Saved entries:
------------------------------------------------------------
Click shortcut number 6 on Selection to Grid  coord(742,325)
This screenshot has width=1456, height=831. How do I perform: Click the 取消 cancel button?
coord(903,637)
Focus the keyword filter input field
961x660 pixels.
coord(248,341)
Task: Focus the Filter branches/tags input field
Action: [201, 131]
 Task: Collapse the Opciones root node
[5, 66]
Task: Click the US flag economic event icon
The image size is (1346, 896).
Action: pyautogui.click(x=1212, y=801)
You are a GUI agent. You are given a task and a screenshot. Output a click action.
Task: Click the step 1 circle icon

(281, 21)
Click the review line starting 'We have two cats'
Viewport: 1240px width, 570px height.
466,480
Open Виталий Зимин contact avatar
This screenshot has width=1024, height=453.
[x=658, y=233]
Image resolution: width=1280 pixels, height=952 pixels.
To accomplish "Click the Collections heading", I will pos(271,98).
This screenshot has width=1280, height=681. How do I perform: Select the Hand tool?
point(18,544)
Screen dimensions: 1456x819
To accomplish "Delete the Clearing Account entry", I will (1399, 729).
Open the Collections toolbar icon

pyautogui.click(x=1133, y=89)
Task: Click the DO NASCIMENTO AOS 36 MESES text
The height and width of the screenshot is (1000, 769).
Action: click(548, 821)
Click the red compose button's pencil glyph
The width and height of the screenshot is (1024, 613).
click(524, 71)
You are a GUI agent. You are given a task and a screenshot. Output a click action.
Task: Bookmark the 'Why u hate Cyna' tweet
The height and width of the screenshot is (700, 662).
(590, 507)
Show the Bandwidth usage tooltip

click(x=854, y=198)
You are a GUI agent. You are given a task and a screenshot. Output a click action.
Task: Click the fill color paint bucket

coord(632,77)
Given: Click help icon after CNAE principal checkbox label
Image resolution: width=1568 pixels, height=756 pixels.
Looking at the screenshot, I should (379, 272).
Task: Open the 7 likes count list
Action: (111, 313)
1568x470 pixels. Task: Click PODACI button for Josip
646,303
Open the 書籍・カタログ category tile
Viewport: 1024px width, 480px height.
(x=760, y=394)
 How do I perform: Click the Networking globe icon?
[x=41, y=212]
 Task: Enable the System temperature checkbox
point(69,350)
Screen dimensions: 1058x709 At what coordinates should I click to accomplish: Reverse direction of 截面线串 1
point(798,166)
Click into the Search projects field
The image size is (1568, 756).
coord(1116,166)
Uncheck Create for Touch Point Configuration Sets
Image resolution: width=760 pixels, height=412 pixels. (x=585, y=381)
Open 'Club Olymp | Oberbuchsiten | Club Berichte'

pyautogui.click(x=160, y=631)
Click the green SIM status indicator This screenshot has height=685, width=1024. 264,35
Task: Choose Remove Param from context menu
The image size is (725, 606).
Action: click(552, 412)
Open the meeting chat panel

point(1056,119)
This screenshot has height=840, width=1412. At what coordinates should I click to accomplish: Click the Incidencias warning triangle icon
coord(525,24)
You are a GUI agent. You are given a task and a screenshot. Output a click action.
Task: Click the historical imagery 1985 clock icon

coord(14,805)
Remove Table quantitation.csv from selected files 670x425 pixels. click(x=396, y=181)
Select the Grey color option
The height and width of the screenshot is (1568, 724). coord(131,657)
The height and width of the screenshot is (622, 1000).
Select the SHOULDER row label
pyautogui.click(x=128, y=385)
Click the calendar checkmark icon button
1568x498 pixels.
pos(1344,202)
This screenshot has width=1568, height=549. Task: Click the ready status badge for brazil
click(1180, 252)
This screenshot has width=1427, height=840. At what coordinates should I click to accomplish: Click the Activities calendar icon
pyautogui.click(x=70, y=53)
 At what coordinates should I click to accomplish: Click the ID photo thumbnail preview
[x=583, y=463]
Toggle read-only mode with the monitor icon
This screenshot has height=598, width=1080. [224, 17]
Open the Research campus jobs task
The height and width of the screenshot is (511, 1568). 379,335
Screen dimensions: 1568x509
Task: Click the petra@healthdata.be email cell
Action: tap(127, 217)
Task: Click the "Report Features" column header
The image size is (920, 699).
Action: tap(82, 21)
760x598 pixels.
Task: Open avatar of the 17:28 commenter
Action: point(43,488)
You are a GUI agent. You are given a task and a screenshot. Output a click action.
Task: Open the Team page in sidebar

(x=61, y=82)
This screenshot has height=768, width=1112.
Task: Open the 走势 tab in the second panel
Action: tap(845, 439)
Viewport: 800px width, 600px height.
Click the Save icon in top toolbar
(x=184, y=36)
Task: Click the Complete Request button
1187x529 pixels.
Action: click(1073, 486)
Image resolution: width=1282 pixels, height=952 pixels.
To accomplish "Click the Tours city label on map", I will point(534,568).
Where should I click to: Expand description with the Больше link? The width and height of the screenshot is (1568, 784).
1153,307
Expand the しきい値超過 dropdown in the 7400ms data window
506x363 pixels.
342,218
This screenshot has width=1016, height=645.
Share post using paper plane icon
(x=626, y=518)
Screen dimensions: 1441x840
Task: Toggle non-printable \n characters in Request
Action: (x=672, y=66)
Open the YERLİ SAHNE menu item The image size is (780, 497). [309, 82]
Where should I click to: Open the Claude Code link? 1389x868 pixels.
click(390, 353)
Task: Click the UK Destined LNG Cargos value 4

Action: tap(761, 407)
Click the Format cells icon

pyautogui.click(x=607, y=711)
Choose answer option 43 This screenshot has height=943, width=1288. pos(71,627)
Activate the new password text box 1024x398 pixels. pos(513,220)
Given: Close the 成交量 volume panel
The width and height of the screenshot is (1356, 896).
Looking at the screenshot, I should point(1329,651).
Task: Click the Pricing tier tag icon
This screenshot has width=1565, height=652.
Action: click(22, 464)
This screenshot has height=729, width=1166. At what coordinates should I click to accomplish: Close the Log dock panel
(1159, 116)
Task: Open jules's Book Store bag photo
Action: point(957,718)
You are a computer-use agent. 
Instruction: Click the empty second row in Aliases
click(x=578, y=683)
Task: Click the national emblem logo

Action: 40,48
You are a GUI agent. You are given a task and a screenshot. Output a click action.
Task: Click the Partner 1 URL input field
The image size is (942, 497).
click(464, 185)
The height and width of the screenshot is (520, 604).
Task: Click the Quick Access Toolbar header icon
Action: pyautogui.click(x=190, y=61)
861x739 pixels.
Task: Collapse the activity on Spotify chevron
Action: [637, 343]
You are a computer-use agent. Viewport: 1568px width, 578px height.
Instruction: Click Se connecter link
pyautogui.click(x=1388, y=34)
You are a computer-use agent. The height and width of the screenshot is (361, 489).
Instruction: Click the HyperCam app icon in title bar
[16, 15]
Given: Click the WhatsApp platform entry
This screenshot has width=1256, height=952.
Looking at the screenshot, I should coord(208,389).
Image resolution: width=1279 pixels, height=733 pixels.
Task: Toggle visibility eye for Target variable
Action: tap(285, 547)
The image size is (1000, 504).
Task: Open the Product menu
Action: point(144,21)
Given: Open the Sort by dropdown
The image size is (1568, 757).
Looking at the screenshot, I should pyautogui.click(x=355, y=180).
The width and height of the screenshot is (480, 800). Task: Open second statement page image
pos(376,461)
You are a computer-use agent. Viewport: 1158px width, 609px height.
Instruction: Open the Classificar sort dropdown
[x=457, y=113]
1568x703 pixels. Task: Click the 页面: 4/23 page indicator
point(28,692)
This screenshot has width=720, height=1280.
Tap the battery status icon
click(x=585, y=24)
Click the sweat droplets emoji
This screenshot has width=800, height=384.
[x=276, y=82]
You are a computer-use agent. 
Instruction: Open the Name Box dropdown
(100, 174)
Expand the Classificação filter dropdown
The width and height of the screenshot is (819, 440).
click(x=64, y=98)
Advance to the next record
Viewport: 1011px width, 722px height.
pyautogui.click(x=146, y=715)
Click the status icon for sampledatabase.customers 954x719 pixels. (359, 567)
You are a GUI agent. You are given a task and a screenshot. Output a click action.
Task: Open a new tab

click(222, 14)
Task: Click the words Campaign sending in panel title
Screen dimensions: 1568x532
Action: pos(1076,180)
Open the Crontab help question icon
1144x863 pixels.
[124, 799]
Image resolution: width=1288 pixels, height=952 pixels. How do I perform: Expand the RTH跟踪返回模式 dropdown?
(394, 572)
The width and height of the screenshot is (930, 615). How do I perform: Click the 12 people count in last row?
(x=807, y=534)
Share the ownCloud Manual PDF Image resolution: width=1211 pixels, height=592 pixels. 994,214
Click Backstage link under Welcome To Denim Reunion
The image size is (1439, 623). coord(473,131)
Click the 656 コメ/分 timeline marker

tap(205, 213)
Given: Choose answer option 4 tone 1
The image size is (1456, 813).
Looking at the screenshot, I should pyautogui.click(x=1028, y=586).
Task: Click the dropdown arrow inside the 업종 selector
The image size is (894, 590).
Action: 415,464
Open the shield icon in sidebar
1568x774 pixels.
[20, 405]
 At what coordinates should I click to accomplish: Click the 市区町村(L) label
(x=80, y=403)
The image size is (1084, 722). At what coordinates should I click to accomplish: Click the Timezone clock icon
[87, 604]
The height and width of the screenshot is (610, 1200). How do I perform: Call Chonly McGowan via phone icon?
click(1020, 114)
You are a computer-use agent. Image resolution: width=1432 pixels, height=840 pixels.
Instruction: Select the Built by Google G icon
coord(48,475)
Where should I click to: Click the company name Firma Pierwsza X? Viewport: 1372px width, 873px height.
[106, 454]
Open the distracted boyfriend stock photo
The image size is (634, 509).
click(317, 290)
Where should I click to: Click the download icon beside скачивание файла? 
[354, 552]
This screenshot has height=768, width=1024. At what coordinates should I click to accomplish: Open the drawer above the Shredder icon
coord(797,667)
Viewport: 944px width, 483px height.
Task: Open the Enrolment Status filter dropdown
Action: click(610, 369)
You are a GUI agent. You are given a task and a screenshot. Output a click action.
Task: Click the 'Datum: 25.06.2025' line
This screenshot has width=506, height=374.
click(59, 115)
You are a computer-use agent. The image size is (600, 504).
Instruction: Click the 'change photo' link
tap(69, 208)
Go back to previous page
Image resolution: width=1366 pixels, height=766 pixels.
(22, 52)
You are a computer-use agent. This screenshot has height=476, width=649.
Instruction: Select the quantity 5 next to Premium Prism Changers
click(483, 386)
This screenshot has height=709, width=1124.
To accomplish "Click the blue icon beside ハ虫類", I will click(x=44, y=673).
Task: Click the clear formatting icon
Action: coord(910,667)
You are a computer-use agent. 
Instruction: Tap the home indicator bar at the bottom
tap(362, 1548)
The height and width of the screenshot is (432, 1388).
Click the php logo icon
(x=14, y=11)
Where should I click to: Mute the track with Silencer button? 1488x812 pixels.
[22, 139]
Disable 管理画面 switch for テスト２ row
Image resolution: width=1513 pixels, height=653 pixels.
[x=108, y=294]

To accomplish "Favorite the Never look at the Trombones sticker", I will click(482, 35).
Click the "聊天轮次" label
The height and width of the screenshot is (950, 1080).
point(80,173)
------------------------------------------------------------
EXERCISE PROMPT: Collect the lines of the records that include the string "Remove".

TASK RESULT:
Task: Choose Remove Param from context menu
Remove Table quantitation.csv from selected files 670x425 pixels. click(x=396, y=181)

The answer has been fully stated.